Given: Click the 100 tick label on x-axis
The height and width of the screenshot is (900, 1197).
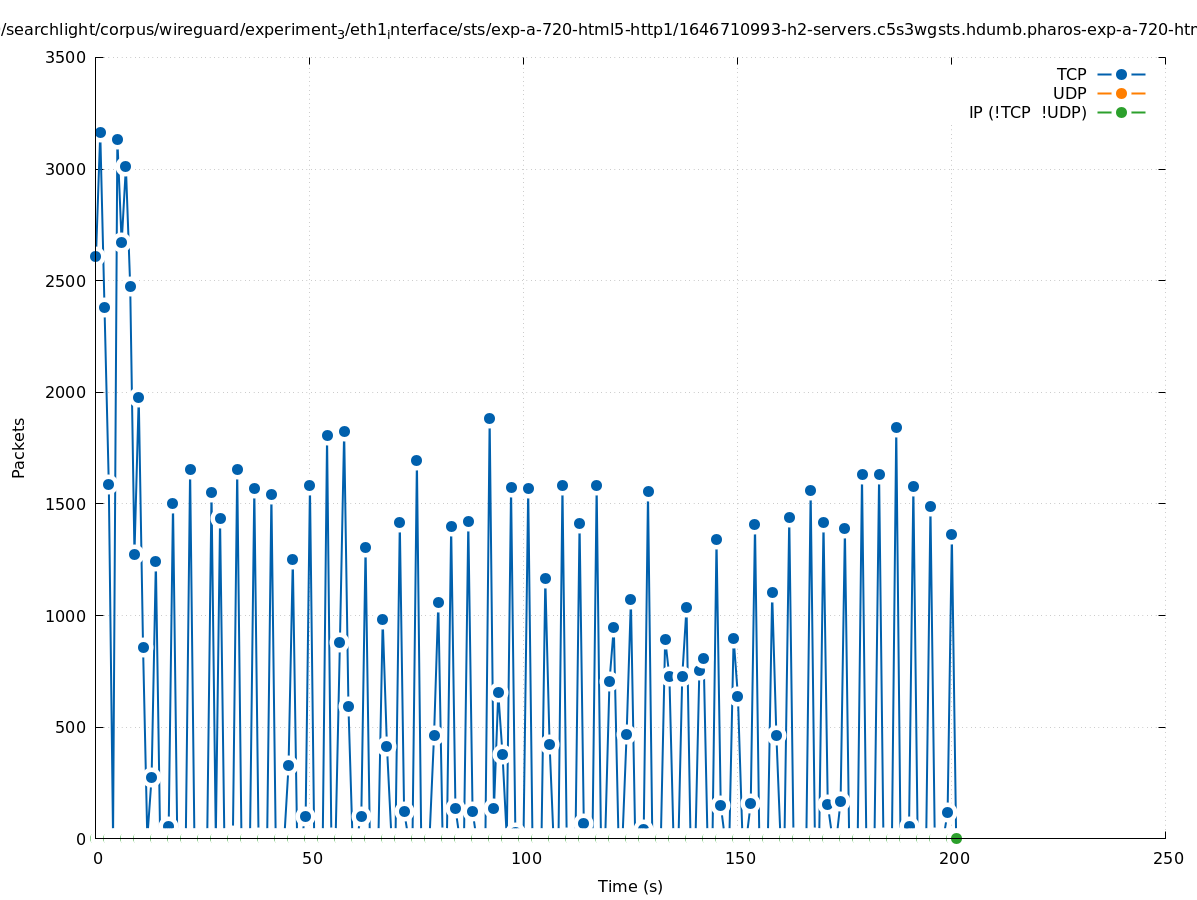Looking at the screenshot, I should pyautogui.click(x=524, y=858).
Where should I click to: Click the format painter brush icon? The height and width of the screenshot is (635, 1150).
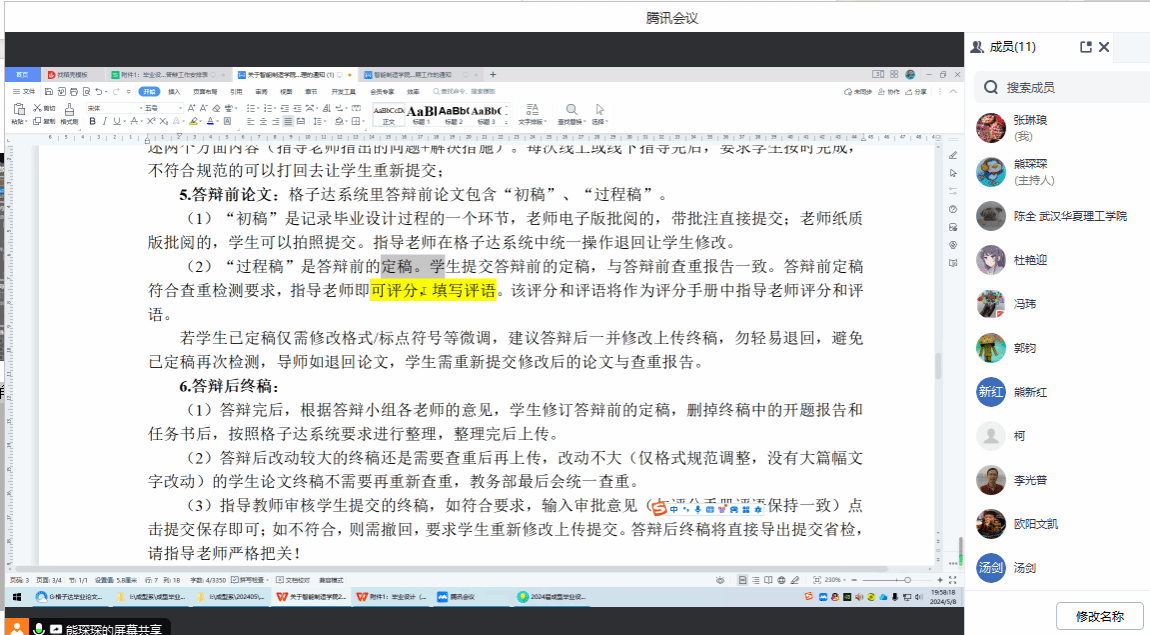coord(69,109)
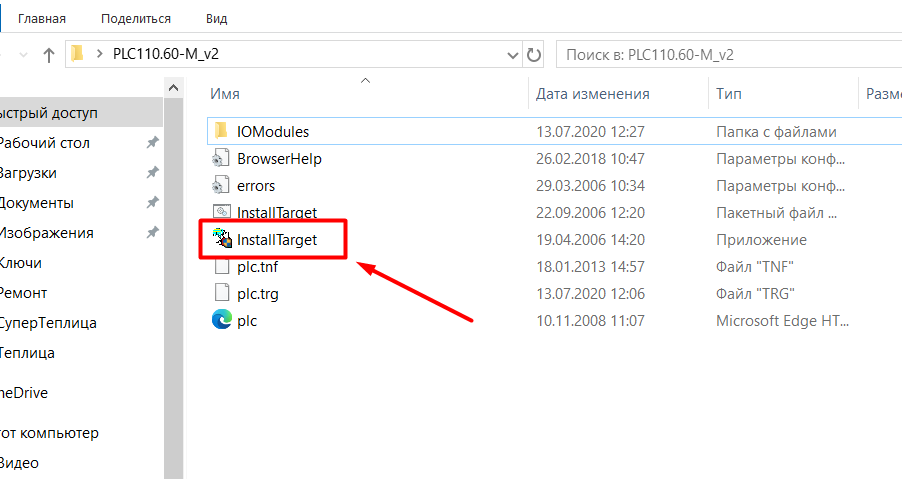The image size is (902, 479).
Task: Select the plc Microsoft Edge HTML icon
Action: click(x=221, y=320)
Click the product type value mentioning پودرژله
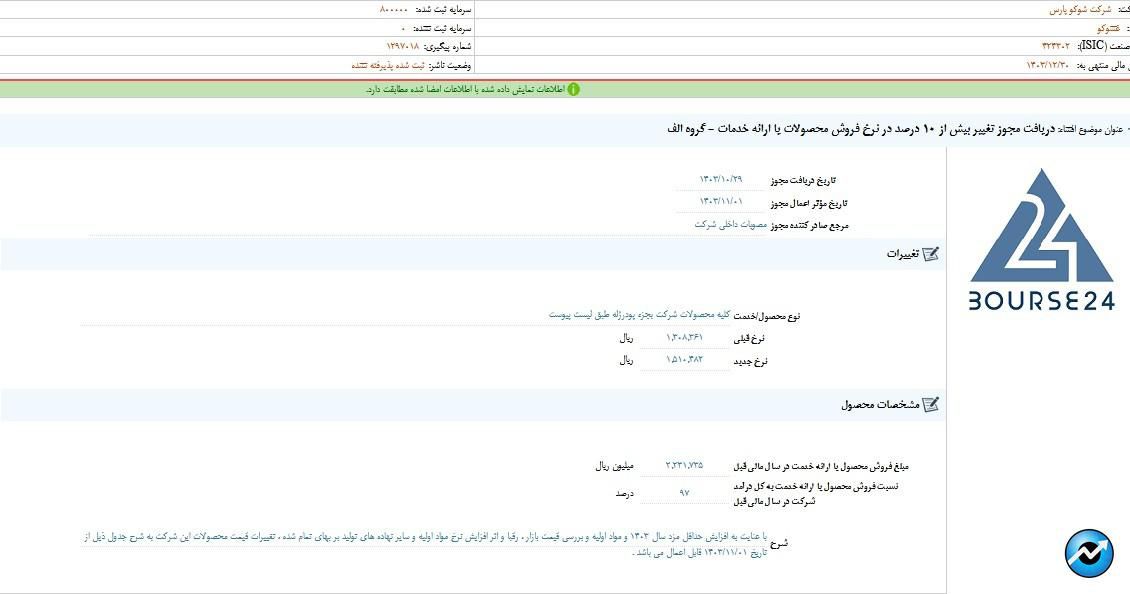 pyautogui.click(x=639, y=315)
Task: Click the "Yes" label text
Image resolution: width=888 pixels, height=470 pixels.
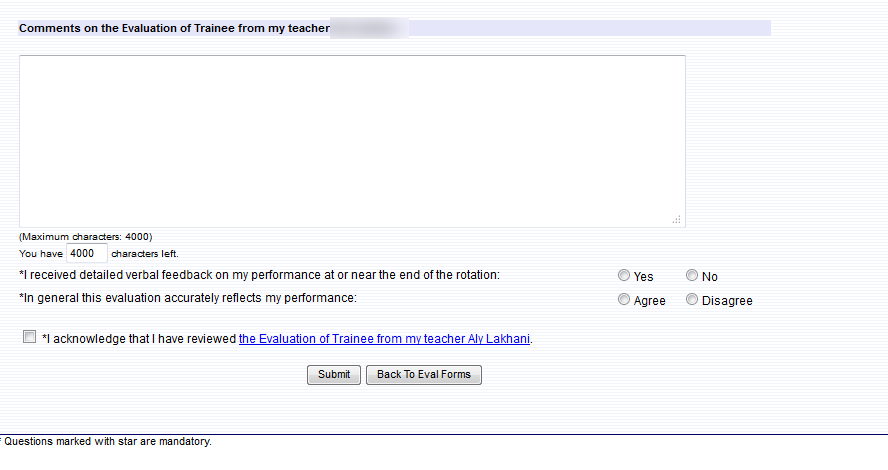Action: pyautogui.click(x=643, y=277)
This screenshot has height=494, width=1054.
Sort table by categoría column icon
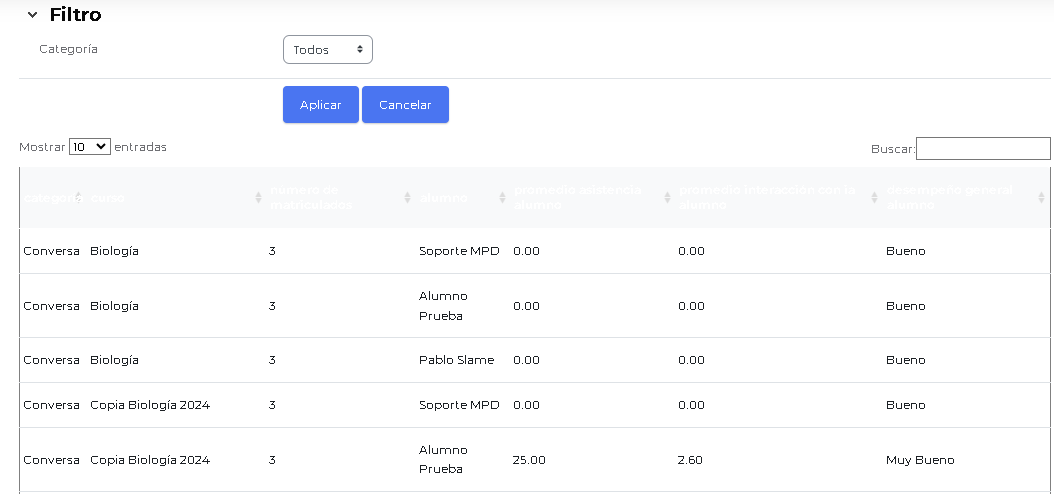pyautogui.click(x=78, y=198)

━━━━━━━━━━━━━━━━

Assigned task → When you retype the listing, keep every line exactly as it is and drop the pictures.

Written answer →
Given: Click the 100 tick label on x-axis
The height and width of the screenshot is (900, 1197).
Looking at the screenshot, I should pyautogui.click(x=524, y=858).
Where should I click to: Click the format painter brush icon? The height and width of the screenshot is (635, 1150).
coord(69,109)
The image size is (902, 479).
Task: Select the plc Microsoft Edge HTML icon
Action: click(x=221, y=320)
Click the product type value mentioning پودرژله
 pyautogui.click(x=639, y=315)
Task: Click the "Yes" label text
Image resolution: width=888 pixels, height=470 pixels.
Action: pyautogui.click(x=643, y=277)
This screenshot has height=494, width=1054.
Sort table by categoría column icon
pyautogui.click(x=78, y=198)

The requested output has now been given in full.